Stealth bugs
My brother was reading a biography about the development of the F-117, the stealth fighter. According to the author, the first visceral feeling he had that stealth technology actually worked came in the run-up to the first gulf war. Bats lived in the aircraft's storage hangers, and every morning they'd find dead bats littering the floor, from when they'd run into the tail because they couldn't see it with their echo-location.
Its a cool story, but it got me thinking about how often we get engineering ideas from biology--aircraft wings from
birds, velcro from burrs, suction-cups from octopuses, camera lenses from the eye, etc. In fact, we steal ideas from Mother Nature so often that people think that nature does a good job of exploiting the laws of physics to produce some amazing things.
But, I think stealth is an example of an area where nature has fallen down on the job. I can't think of any animals, insects, etc that use the sort of signal deflection and absorption that are used in stealth aircraft. You'd kind of expect those insects which are hunted by bats to have evolved such things, since it seems like it would give them a big advantage.

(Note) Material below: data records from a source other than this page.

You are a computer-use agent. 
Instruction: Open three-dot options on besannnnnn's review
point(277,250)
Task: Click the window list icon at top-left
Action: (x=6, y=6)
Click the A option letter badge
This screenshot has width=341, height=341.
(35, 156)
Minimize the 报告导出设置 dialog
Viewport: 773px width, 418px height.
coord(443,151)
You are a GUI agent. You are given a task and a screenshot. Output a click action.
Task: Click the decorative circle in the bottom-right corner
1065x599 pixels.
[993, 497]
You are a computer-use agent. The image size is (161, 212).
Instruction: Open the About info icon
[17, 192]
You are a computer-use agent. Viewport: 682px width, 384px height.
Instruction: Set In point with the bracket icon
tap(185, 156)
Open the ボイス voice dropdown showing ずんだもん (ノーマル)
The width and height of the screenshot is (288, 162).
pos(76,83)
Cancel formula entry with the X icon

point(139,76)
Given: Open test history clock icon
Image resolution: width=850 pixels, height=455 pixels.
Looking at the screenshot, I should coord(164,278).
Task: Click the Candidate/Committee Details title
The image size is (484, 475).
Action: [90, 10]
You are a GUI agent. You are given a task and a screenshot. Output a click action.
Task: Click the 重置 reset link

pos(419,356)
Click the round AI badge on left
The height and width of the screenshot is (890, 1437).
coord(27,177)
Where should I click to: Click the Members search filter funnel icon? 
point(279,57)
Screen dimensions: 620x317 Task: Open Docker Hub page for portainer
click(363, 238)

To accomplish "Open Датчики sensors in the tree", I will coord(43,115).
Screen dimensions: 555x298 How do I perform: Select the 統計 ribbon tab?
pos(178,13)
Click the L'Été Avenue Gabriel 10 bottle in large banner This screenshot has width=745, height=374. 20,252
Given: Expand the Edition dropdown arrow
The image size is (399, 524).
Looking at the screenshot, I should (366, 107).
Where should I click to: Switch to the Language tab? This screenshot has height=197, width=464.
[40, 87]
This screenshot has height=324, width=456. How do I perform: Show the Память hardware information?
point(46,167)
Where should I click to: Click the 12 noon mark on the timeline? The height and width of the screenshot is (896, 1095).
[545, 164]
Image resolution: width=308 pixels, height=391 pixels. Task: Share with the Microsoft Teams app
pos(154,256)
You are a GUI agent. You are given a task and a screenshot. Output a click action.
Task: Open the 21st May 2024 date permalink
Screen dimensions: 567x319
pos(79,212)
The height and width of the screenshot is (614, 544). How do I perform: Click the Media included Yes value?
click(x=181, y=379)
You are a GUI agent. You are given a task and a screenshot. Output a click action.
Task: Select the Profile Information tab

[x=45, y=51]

Then again, I can think of a couple of reasons why it wouldn't have evolved. Stealth is usually useful from only one direction--maybe since bats tend to come from multiple directions its impossible to minimize one's cross-section from all angles without just plain being smaller. Also, I imagine its really tough for nature to produce the sort of flat surfaces that stealth seems to require, although this is less compelling when one considers that the B-2 bomber seems to be mostly curves. One of the biggest reasons, I imagine, are the low thresholds for abnomaities; one hears stories about how just three rivets 1/8th of an inch too high are enough to destroy a F-117's stealth ability. Maybe insects just can't meet those exacting standards consistently across generations.
Even so, though, it seems like some sort of evolutionary motion should have been made in that direction by insect hunted by bats in the last few million years.